Image stitching seamlessly integrates images captured from varying perspectives into a single wide field-of-view image. Such integration not only broadens the captured scene but also augments holistic perception in computer vision applications. Given a pair of captured images, subtle perturbations and distortions which go unnoticed by the human visual system tend to attack the correspondence matching, impairing the performance of image stitching algorithms. In light of this challenge, this paper presents the first attempt to improve the robustness of image stitching against adversarial attacks. Specifically, we introduce a stitching-oriented attack~(SoA), tailored to amplify the alignment loss within overlapping regions, thereby targeting the feature matching procedure. To establish an attack resistant model, we delve into the robustness of stitching architecture and develop an adaptive adversarial training~(AAT) to balance attack resistance with stitching precision. In this way, we relieve the gap between the routine adversarial training and benign models, ensuring resilience without quality compromise. Comprehensive evaluation across real-world and synthetic datasets validate the deterioration of SoA on stitching performance. Furthermore, AAT emerges as a more robust solution against adversarial perturbations, delivering superior stitching results. Code is available at:https://github.com/Jzy2017/TRIS.

Figures (9)

• Figure 1: Illustration of our motivation. (a) presents the reference performance of prolific RSFI nie2021unsupervised on benign images. (b) reveals the vulnerability of RSFI under adversarial perturbations. Upon routine adversarial training, the robustness of RSFI improves, yet there remains a notable performance decline, as depicted in (c). In contrast, the proposed method in (d) not only exhibits resilience against perturbations but also delivers a performance surpassing that observed in the benign scenarios.

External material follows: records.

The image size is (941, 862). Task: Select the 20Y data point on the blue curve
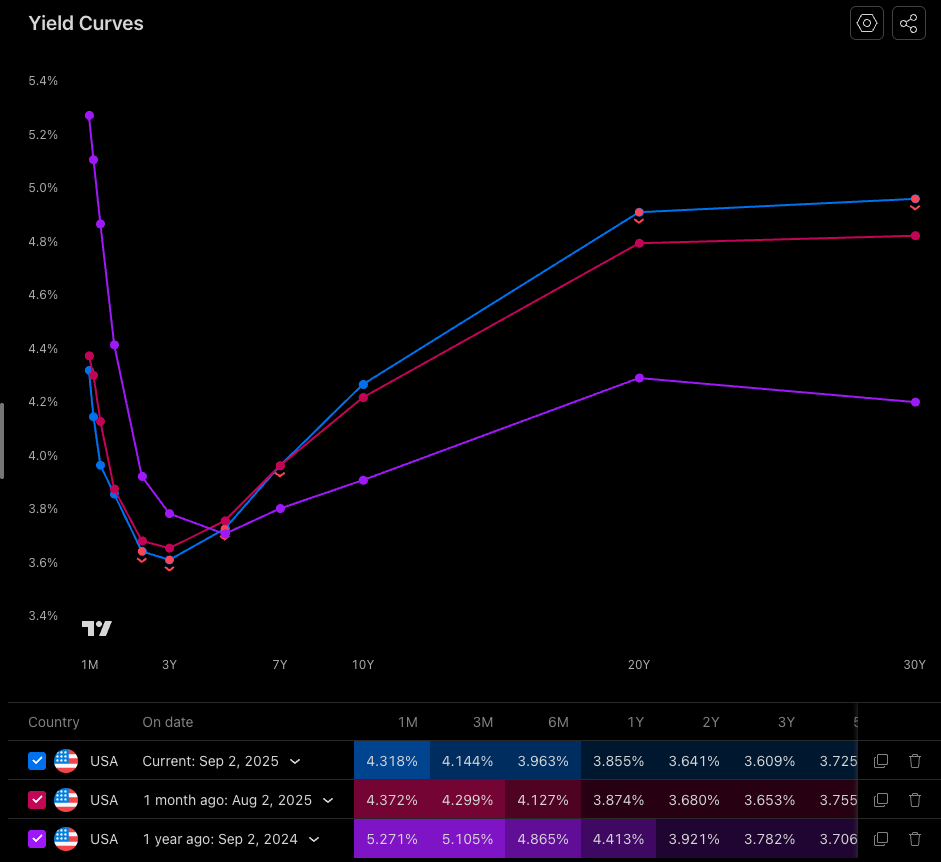(x=639, y=212)
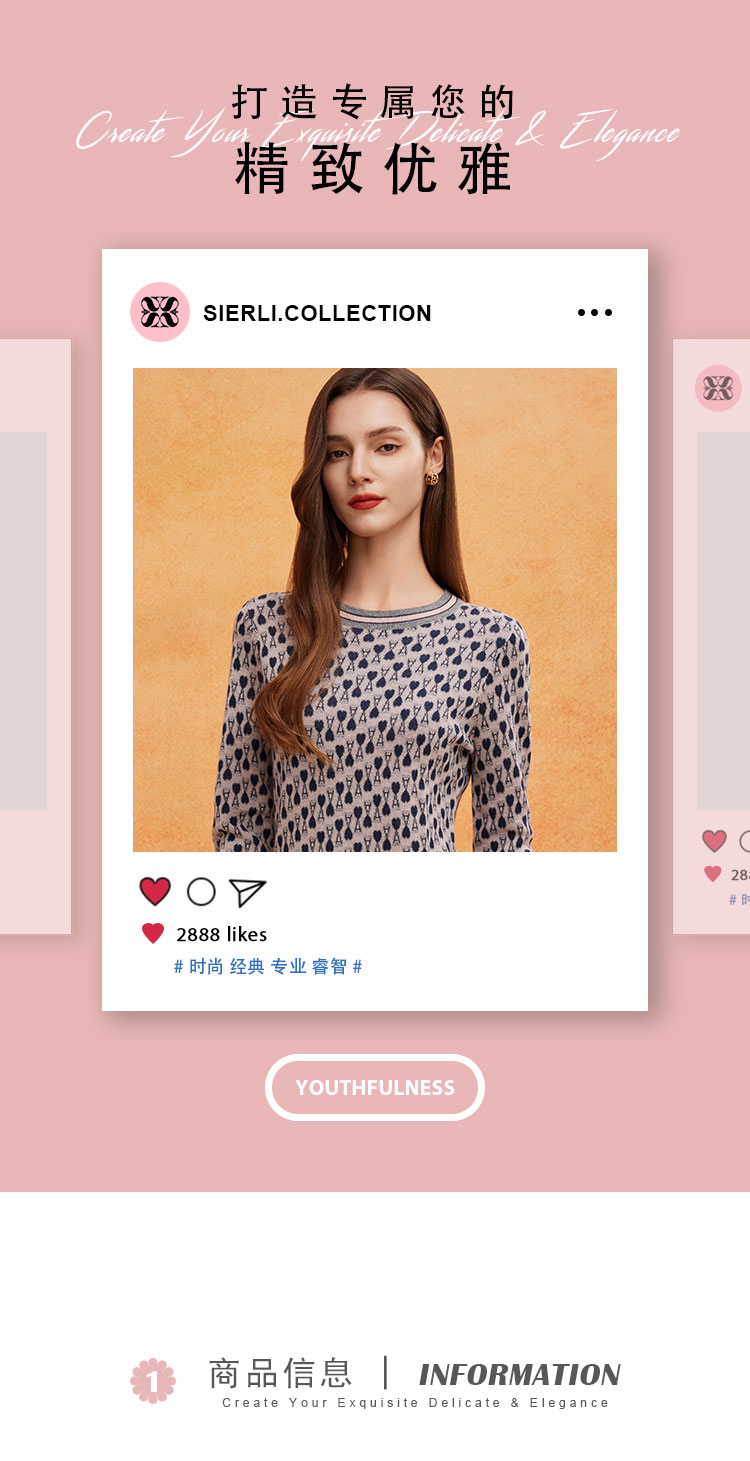The height and width of the screenshot is (1461, 750).
Task: Select the faded right-side post card
Action: coord(711,636)
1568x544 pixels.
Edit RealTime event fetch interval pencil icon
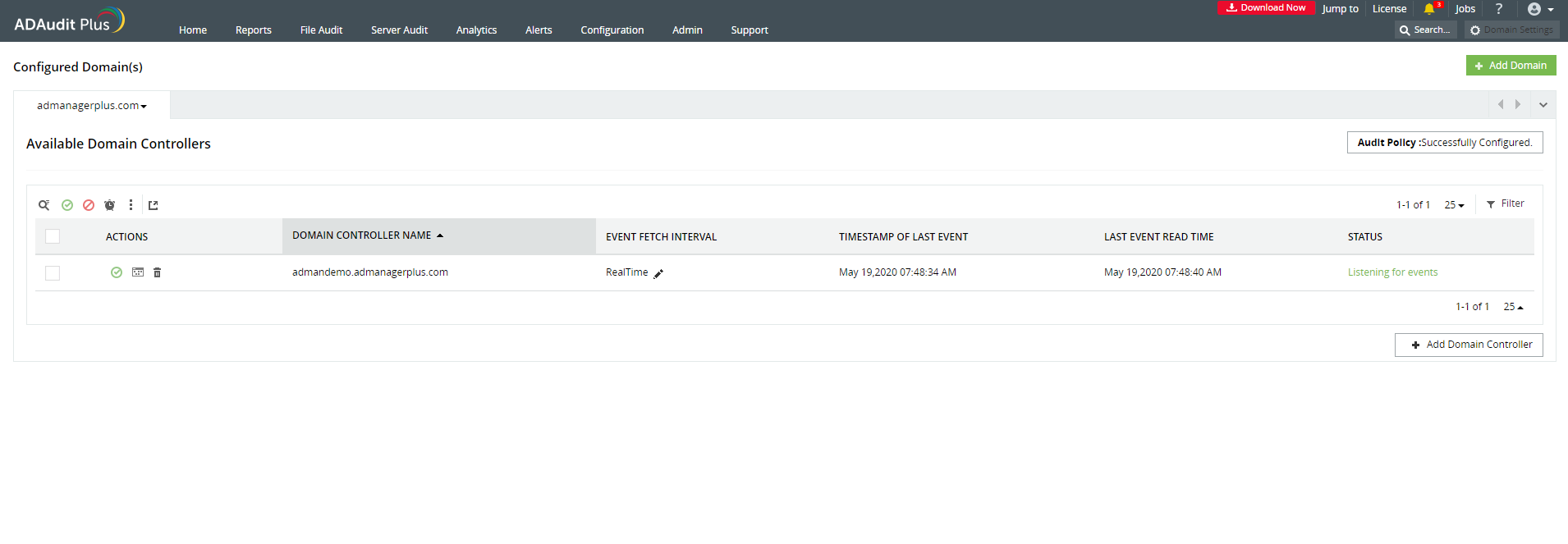click(658, 273)
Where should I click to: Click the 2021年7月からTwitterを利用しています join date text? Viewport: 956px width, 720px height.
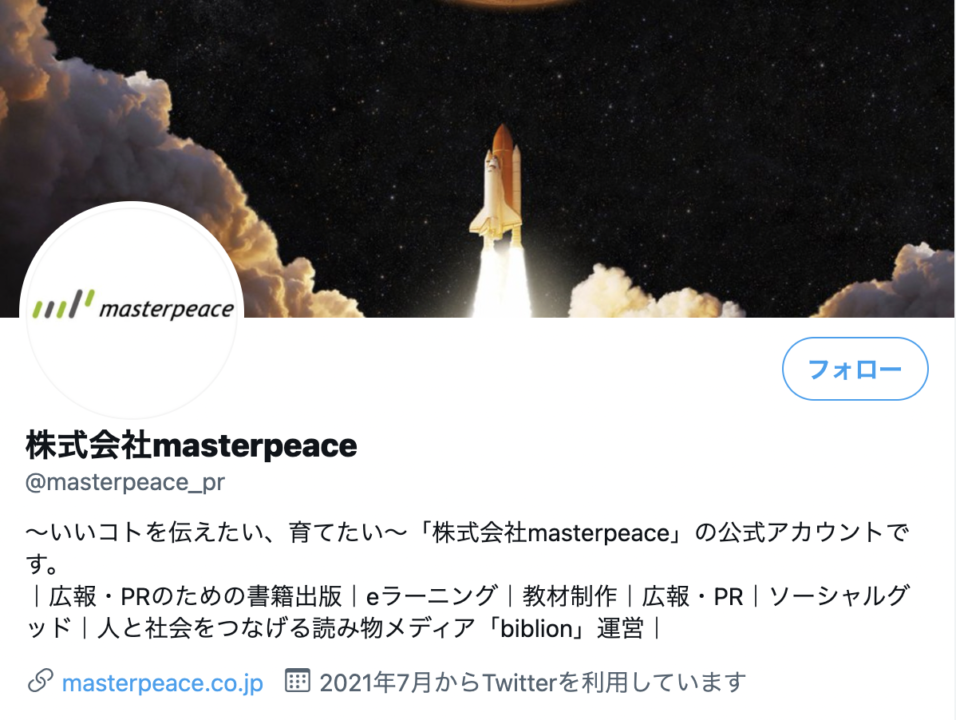tap(533, 682)
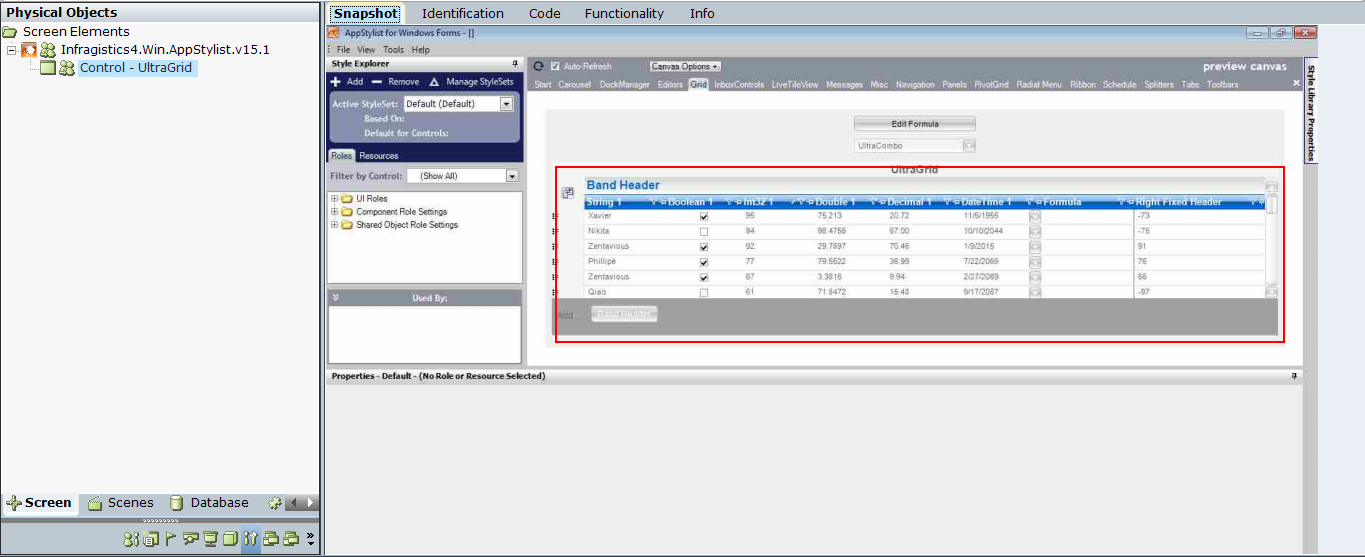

• Figure 2: Illustration of the stitching-oriented attacks (SoA) based routine adversarial training (a) and the proposed adaptive adversarial training (AAT) (b).The basic architecture we employed is shown in (c).
• Figure 3: Results of our method under different attacks (i.e., FGSM, BIM, PGD and SoA ) and in attack-free (benign) scenarios.
• Figure 4: Visual comparisons of different adversarially trained stitching models on benign and attacked images.
• Figure 5: Performance deterioration from different attacks on deep learning models. Blue, yellow and red denote VFIS, RSFI and our baseline model trained with clean data.